Найти тему

Это лечится

Иногда какая-то сущая мелочь, вроде травмированной лапки, сталкивает меня с моей инаковостью. С тем, что я завидую нормальным.

В моём детстве с какого-то момента меня не лечили. Ну, не так, чтобы совсем. Просто до последнего. Пока можно было не обращать внимания. Мама была той самой мамой на нуле, едва выгребающей насущное. Болезни детей были, видимо, большим грузом, чем тот, который она могла вынести. Так бывает, ага.

Каждая моя болезнь, каждый разболевшийся зуб, каждое недомогание выливались в обвинения со стороны мамы. И так проблем много, а тут ещё это. Отвлекаю, заставляю носиться с собой. И деньги, да.

# # # # # # #

_ЧТО СДЕЛАТЬ_
1. Приведите фрагмент текста «Это лечится» заново, подставив «ушибленного пальца» вместо «травмированной лапки». Начните с места, где стоят слова «Это лечится», и остановитесь после слов «Так бывает, ага.».
2. Продолжите текст «Это лечится» о болезнях в детстве после его последнего предложения.
Для выполнения листинг не нужен.

_СОХРАНЁННЫЕ ДАННЫЕ_

# # # # # # #

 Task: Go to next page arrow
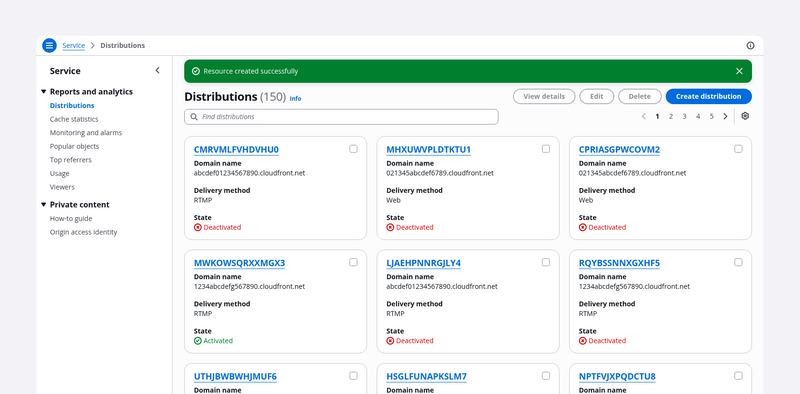(725, 116)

# # # # # # #

_ОТВЕТЫ К ЗАДАНИЯМ_
1.
Это лечится

Иногда какая-то сущая мелочь, вроде ушибленного пальца, сталкивает меня с моей инаковостью. С тем, что я завидую нормальным.

В моём детстве с какого-то момента меня не лечили. Ну, не так, чтобы совсем. Просто до последнего. Пока можно было не обращать внимания. Мама была той самой мамой на нуле, едва выгребающей насущное. Болезни детей были, видимо, большим грузом, чем тот, который она могла вынести. Так бывает, ага.

2.
У мамы, сколько я её помню, всегда был какой-то зажим про деньги. Ей будто было физически больно потратить каждый нелишний рубль. И это никогда не зависело от достатка в семье. Даже в весьма неплохие времена, когда на фоне многих семей из голодных девяностых мы были реально богатыми, мама не могла разрешить себе тратить деньги. Настолько, что мне было проще украсть у неё нужную мне сумму на ручку взамен той, в которой закончилась паста, чем попросить. Впрочем, это отдельная история.

Маме тяжело, видимо, давалась сама мысль о неизбежности трат на лекарства. Поэтому она тянула до последнего, из-за чего в конечном итоге траты лишь увеличивались. Всё это традиционно высказывалось. Эмоционально. Экспрессивно. Болеть было стыдно. В какой-то момент я поняла, что лучше терпеть. До последнего. Пока уже не сможешь не терпеть, пока не придёт уже то состояние, когда буде не до обвинений.

Впрочем, история не про деньги, а про ресурс, которого у мамы не было. Я даже прекрасно понимаю, почему не было, но это тоже другая история.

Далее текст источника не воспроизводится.